(Given data)

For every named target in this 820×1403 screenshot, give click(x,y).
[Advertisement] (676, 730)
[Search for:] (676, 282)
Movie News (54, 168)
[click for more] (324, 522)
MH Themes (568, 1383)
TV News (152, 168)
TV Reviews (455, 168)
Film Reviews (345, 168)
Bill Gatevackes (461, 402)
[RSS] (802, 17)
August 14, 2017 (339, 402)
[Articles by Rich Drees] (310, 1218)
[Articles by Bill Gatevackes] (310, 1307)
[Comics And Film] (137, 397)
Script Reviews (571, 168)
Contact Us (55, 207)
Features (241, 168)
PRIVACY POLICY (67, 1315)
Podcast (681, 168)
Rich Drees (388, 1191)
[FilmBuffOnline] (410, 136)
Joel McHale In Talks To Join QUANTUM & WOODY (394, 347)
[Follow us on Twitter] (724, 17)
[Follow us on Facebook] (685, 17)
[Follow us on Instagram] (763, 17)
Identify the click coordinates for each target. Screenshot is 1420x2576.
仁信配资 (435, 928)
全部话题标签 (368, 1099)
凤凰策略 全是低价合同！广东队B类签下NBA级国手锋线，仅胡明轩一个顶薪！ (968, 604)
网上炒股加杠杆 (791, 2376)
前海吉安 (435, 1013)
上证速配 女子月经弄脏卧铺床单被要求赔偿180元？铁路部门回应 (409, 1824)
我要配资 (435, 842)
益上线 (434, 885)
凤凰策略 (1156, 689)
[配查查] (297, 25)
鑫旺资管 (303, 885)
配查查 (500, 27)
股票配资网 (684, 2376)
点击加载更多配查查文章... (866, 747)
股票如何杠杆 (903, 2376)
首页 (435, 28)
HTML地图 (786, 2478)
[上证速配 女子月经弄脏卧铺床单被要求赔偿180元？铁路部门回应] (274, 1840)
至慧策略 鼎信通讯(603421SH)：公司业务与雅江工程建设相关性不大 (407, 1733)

(End Given data)

▶ [Exercise details]:
Return all the data above once more, precisely as given.

▶ [Result of this task]:
For every named target in this 820×1403 screenshot, give click(x,y).
[Advertisement] (676, 730)
[Search for:] (676, 282)
Movie News (54, 168)
[click for more] (324, 522)
MH Themes (568, 1383)
TV News (152, 168)
TV Reviews (455, 168)
Film Reviews (345, 168)
Bill Gatevackes (461, 402)
[RSS] (802, 17)
August 14, 2017 (339, 402)
[Articles by Rich Drees] (310, 1218)
[Articles by Bill Gatevackes] (310, 1307)
[Comics And Film] (137, 397)
Script Reviews (571, 168)
Contact Us (55, 207)
Features (241, 168)
PRIVACY POLICY (67, 1315)
Podcast (681, 168)
Rich Drees (388, 1191)
[FilmBuffOnline] (410, 136)
Joel McHale In Talks To Join QUANTUM & WOODY (394, 347)
[Follow us on Twitter] (724, 17)
[Follow us on Facebook] (685, 17)
[Follow us on Instagram] (763, 17)
Identify the click coordinates for each target. Screenshot is 1420x2576.
仁信配资 (435, 928)
全部话题标签 (368, 1099)
凤凰策略 全是低价合同！广东队B类签下NBA级国手锋线，仅胡明轩一个顶薪！ (968, 604)
网上炒股加杠杆 (791, 2376)
前海吉安 (435, 1013)
上证速配 女子月经弄脏卧铺床单被要求赔偿180元？铁路部门回应 (409, 1824)
我要配资 (435, 842)
益上线 (434, 885)
凤凰策略 (1156, 689)
[配查查] (297, 25)
鑫旺资管 (303, 885)
配查查 (500, 27)
股票配资网 (684, 2376)
点击加载更多配查查文章... (866, 747)
股票如何杠杆 (903, 2376)
首页 (435, 28)
HTML地图 (786, 2478)
[上证速配 女子月经弄脏卧铺床单被要求赔偿180元？铁路部门回应] (274, 1840)
至慧策略 鼎信通讯(603421SH)：公司业务与雅江工程建设相关性不大 (407, 1733)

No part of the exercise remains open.